My siblings and I grew up with both parents who were married and who stayed married until “death did them part” when our mother died in August of 1999. Yet in so many ways it is as if my brother Clint and I grew up in one family and my sister Lynne another.
Clint and I are separated in age by 1 year and 5 months. Our sister is 6 or 5 years younger depending on which of us you’re comparing her age to. But age alone isn’t what separates us though we lived and grew up together.
Clint and I knew our father as a man with a severe temper, who viewed his family as possessions, and who thought personal privacy didn’t apply to anyone other than himself. He was often physically abusive, even more verbally abusive and rare the time he wasn’t emotionally abusive. The scars he left in all our lives will never fade completely.
My brother though determined early in his life that the things that I let keep me “down” were going to be rungs of a ladder he’d climb to get out of the life we knew as “family”. My dad wasn’t a huge fan of education period much less for a girl, so when I brought home low grades it wasn’t as much an issue as it was if Clint brought home less than an “A” in any subject. In first grade he made a “C” in art – Daddy beat him. Clint used that unfair and unreasonable expectation, that he never make less than an “A” to propel him towards high grades and he did so taking classes he was interested in. While Daddy fumed over Clint’s choice to take calculus instead of “shop” or auto mechanics, and berated Clint at every opportunity he could never say Clint was a failure academically. Our living room walls was covered with Clint’s awards, certificates and trophies. As soon as Clint could he graduated high school and went away to college. He never looked back.
Clint overcame every obstacle to obtaining his “higher education” which to date includes a masters from seminary, in education and now he’s working on his PhD and he did it with next to no help from our parents. He was never one to stand in the wings of the stage and wish he could perform – Clint did it! He worked through all the “issues” our childhood left him with by utilizing professional help, common sense, much prayer and marrying the woman who understands where he came from and where he is now.
Though he is the “middle child” because he was male he was usually expected to be and acted more like the “eldest”. Though there were years where in order for both of us to heal we didn’t talk much, never talked about the past and were separated by 100’s of miles we have regained a similar closeness we had as young children.
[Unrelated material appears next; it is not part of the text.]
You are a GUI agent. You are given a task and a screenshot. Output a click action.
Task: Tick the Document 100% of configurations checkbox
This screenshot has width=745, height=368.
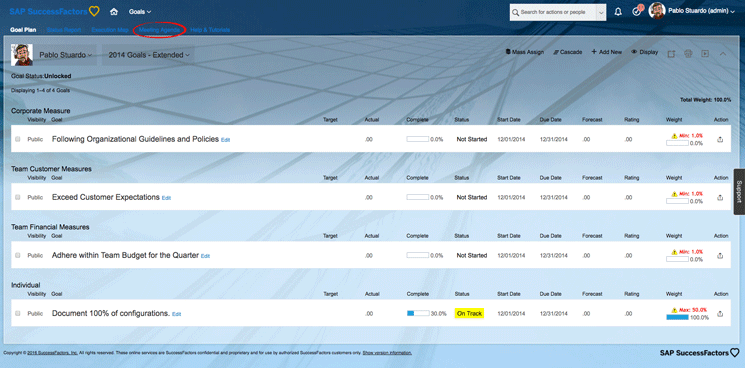(x=18, y=313)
Clint drove from Mobile the first day I was in the hospital in November 2010 to sit with me in the emergency room and when I was too weak to pick up my fork he fed me. He came back twice more before I was discharged.
It is never easy to overcome the abusive life my brother and I knew as children and teenagers especially when that abuse was never acknowledged outside the home. (Though years later people would tell me they knew but “back then” you didn’t intervene in family matters”.) But my brother has while maintaining his kindness, willingness to help others, a drive to succeed for his self and a peace with who he is…yes, he’s a hero and I treasure him beyond words.